• What you are asked to do: Make a verbatim copy of all the records.

Top of Working data

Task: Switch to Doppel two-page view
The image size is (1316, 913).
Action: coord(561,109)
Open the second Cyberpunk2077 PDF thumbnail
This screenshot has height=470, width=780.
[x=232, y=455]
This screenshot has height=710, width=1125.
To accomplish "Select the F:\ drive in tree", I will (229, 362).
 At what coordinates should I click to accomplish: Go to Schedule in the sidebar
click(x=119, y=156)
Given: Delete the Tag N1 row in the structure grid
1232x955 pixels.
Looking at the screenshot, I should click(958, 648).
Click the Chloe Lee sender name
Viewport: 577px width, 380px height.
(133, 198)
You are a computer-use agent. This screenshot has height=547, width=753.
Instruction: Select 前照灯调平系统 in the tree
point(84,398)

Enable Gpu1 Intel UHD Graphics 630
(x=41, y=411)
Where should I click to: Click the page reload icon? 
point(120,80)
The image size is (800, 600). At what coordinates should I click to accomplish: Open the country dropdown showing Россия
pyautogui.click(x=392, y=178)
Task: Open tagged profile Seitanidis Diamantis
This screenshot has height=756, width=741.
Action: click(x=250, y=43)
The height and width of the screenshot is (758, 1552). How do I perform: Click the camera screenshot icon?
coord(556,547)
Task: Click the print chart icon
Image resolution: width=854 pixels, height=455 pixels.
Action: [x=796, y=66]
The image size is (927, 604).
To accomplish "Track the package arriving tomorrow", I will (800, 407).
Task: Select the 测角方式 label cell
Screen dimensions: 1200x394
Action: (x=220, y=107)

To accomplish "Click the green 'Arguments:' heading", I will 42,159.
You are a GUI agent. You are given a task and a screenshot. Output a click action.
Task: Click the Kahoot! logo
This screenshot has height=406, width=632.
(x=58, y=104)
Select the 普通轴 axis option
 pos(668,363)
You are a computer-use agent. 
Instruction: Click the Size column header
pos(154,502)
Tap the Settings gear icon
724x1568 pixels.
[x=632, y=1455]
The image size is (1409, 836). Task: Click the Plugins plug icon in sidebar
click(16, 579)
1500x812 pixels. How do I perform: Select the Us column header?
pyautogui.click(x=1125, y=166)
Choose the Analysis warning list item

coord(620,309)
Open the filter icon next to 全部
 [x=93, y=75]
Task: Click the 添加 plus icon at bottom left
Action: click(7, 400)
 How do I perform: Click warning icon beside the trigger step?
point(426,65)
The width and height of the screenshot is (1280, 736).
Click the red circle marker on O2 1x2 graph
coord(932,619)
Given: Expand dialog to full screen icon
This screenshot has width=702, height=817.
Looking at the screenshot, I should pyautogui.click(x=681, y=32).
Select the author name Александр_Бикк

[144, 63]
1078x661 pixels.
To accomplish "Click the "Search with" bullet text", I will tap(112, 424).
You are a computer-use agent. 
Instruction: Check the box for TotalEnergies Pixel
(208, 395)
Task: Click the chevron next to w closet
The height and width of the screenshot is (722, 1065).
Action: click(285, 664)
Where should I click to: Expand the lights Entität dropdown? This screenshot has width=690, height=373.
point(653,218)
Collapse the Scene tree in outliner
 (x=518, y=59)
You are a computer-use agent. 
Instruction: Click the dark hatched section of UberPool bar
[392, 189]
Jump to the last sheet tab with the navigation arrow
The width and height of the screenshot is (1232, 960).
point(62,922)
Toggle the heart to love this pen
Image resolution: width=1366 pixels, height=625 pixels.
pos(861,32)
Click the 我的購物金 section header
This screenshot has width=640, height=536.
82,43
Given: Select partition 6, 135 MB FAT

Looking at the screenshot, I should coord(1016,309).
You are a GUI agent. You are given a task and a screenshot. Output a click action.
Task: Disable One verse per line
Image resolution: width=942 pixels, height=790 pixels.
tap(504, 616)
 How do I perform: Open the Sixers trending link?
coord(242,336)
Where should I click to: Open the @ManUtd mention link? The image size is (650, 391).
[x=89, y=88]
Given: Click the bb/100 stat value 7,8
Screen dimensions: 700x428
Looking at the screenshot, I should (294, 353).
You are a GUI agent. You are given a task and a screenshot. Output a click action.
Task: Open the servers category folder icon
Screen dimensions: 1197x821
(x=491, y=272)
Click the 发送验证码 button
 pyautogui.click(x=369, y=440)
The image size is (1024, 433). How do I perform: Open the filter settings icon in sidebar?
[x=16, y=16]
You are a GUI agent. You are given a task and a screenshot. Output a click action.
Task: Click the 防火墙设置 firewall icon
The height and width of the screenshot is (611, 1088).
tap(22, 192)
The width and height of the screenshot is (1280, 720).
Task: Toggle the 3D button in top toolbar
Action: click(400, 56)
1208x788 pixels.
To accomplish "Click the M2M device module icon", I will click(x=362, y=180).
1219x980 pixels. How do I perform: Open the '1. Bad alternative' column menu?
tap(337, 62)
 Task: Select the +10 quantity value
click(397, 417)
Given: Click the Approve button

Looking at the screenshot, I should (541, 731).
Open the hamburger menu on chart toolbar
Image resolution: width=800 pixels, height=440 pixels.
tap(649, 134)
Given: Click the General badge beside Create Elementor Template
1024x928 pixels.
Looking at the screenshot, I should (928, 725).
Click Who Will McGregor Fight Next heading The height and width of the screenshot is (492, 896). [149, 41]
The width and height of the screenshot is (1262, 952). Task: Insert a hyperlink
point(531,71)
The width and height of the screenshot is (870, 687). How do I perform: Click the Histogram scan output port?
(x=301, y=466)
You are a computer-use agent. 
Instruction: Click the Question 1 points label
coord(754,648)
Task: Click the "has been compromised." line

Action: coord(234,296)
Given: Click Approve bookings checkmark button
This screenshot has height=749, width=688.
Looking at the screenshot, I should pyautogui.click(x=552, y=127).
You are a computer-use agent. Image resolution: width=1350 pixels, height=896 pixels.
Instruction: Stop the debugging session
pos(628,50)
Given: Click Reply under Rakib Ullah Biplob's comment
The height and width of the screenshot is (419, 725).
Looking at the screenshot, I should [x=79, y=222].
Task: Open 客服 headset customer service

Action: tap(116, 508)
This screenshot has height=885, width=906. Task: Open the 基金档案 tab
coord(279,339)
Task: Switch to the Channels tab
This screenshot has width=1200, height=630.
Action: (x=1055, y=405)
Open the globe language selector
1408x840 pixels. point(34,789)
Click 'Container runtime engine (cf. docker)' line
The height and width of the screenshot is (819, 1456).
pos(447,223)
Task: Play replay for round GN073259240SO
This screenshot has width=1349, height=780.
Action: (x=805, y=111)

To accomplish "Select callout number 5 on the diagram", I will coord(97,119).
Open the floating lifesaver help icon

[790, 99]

Bottom of Working data

• Result of the task:
Task: Switch to Doppel two-page view
The image size is (1316, 913).
Action: coord(561,109)
Open the second Cyberpunk2077 PDF thumbnail
This screenshot has height=470, width=780.
[x=232, y=455]
This screenshot has height=710, width=1125.
To accomplish "Select the F:\ drive in tree", I will (229, 362).
 At what coordinates should I click to accomplish: Go to Schedule in the sidebar
click(x=119, y=156)
Given: Delete the Tag N1 row in the structure grid
1232x955 pixels.
Looking at the screenshot, I should click(958, 648).
Click the Chloe Lee sender name
Viewport: 577px width, 380px height.
(133, 198)
You are a computer-use agent. This screenshot has height=547, width=753.
Instruction: Select 前照灯调平系统 in the tree
point(84,398)

Enable Gpu1 Intel UHD Graphics 630
(x=41, y=411)
Where should I click to: Click the page reload icon? 
point(120,80)
The image size is (800, 600). At what coordinates should I click to accomplish: Open the country dropdown showing Россия
pyautogui.click(x=392, y=178)
Task: Open tagged profile Seitanidis Diamantis
This screenshot has height=756, width=741.
Action: click(x=250, y=43)
The height and width of the screenshot is (758, 1552). How do I perform: Click the camera screenshot icon?
coord(556,547)
Task: Click the print chart icon
Image resolution: width=854 pixels, height=455 pixels.
Action: [x=796, y=66]
The image size is (927, 604).
To accomplish "Track the package arriving tomorrow", I will (800, 407).
Task: Select the 测角方式 label cell
Screen dimensions: 1200x394
Action: (x=220, y=107)

To accomplish "Click the green 'Arguments:' heading", I will 42,159.
You are a GUI agent. You are given a task and a screenshot. Output a click action.
Task: Click the Kahoot! logo
This screenshot has height=406, width=632.
(x=58, y=104)
Select the 普通轴 axis option
 pos(668,363)
You are a computer-use agent. 
Instruction: Click the Size column header
pos(154,502)
Tap the Settings gear icon
724x1568 pixels.
[x=632, y=1455]
The image size is (1409, 836). Task: Click the Plugins plug icon in sidebar
click(16, 579)
1500x812 pixels. How do I perform: Select the Us column header?
pyautogui.click(x=1125, y=166)
Choose the Analysis warning list item

coord(620,309)
Open the filter icon next to 全部
 [x=93, y=75]
Task: Click the 添加 plus icon at bottom left
Action: click(7, 400)
 How do I perform: Click warning icon beside the trigger step?
point(426,65)
The width and height of the screenshot is (1280, 736).
Click the red circle marker on O2 1x2 graph
coord(932,619)
Given: Expand dialog to full screen icon
This screenshot has width=702, height=817.
Looking at the screenshot, I should pyautogui.click(x=681, y=32).
Select the author name Александр_Бикк

[144, 63]
1078x661 pixels.
To accomplish "Click the "Search with" bullet text", I will tap(112, 424).
You are a computer-use agent. 
Instruction: Check the box for TotalEnergies Pixel
(208, 395)
Task: Click the chevron next to w closet
The height and width of the screenshot is (722, 1065).
Action: click(285, 664)
Where should I click to: Expand the lights Entität dropdown? This screenshot has width=690, height=373.
point(653,218)
Collapse the Scene tree in outliner
 (x=518, y=59)
You are a computer-use agent. 
Instruction: Click the dark hatched section of UberPool bar
[392, 189]
Jump to the last sheet tab with the navigation arrow
The width and height of the screenshot is (1232, 960).
point(62,922)
Toggle the heart to love this pen
Image resolution: width=1366 pixels, height=625 pixels.
pos(861,32)
Click the 我的購物金 section header
This screenshot has width=640, height=536.
82,43
Given: Select partition 6, 135 MB FAT

Looking at the screenshot, I should coord(1016,309).
You are a GUI agent. You are given a task and a screenshot. Output a click action.
Task: Disable One verse per line
Image resolution: width=942 pixels, height=790 pixels.
tap(504, 616)
 How do I perform: Open the Sixers trending link?
coord(242,336)
Where should I click to: Open the @ManUtd mention link? The image size is (650, 391).
[x=89, y=88]
Given: Click the bb/100 stat value 7,8
Screen dimensions: 700x428
Looking at the screenshot, I should (294, 353).
You are a GUI agent. You are given a task and a screenshot. Output a click action.
Task: Open the servers category folder icon
Screen dimensions: 1197x821
(x=491, y=272)
Click the 发送验证码 button
 pyautogui.click(x=369, y=440)
The image size is (1024, 433). How do I perform: Open the filter settings icon in sidebar?
[x=16, y=16]
You are a GUI agent. You are given a task and a screenshot. Output a click action.
Task: Click the 防火墙设置 firewall icon
The height and width of the screenshot is (611, 1088).
tap(22, 192)
The width and height of the screenshot is (1280, 720).
Task: Toggle the 3D button in top toolbar
Action: click(400, 56)
1208x788 pixels.
To accomplish "Click the M2M device module icon", I will click(x=362, y=180).
1219x980 pixels. How do I perform: Open the '1. Bad alternative' column menu?
tap(337, 62)
 Task: Select the +10 quantity value
click(397, 417)
Given: Click the Approve button

Looking at the screenshot, I should (541, 731).
Open the hamburger menu on chart toolbar
Image resolution: width=800 pixels, height=440 pixels.
tap(649, 134)
Given: Click the General badge beside Create Elementor Template
1024x928 pixels.
Looking at the screenshot, I should (928, 725).
Click Who Will McGregor Fight Next heading The height and width of the screenshot is (492, 896). [149, 41]
The width and height of the screenshot is (1262, 952). Task: Insert a hyperlink
point(531,71)
The width and height of the screenshot is (870, 687). How do I perform: Click the Histogram scan output port?
(x=301, y=466)
You are a computer-use agent. 
Instruction: Click the Question 1 points label
coord(754,648)
Task: Click the "has been compromised." line

Action: coord(234,296)
Given: Click Approve bookings checkmark button
This screenshot has height=749, width=688.
Looking at the screenshot, I should pyautogui.click(x=552, y=127).
You are a computer-use agent. Image resolution: width=1350 pixels, height=896 pixels.
Instruction: Stop the debugging session
pos(628,50)
Given: Click Reply under Rakib Ullah Biplob's comment
The height and width of the screenshot is (419, 725).
Looking at the screenshot, I should [x=79, y=222].
Task: Open 客服 headset customer service

Action: tap(116, 508)
This screenshot has height=885, width=906. Task: Open the 基金档案 tab
coord(279,339)
Task: Switch to the Channels tab
This screenshot has width=1200, height=630.
Action: (x=1055, y=405)
Open the globe language selector
1408x840 pixels. point(34,789)
Click 'Container runtime engine (cf. docker)' line
The height and width of the screenshot is (819, 1456).
pos(447,223)
Task: Play replay for round GN073259240SO
This screenshot has width=1349, height=780.
Action: (x=805, y=111)

To accomplish "Select callout number 5 on the diagram", I will coord(97,119).
Open the floating lifesaver help icon

[790, 99]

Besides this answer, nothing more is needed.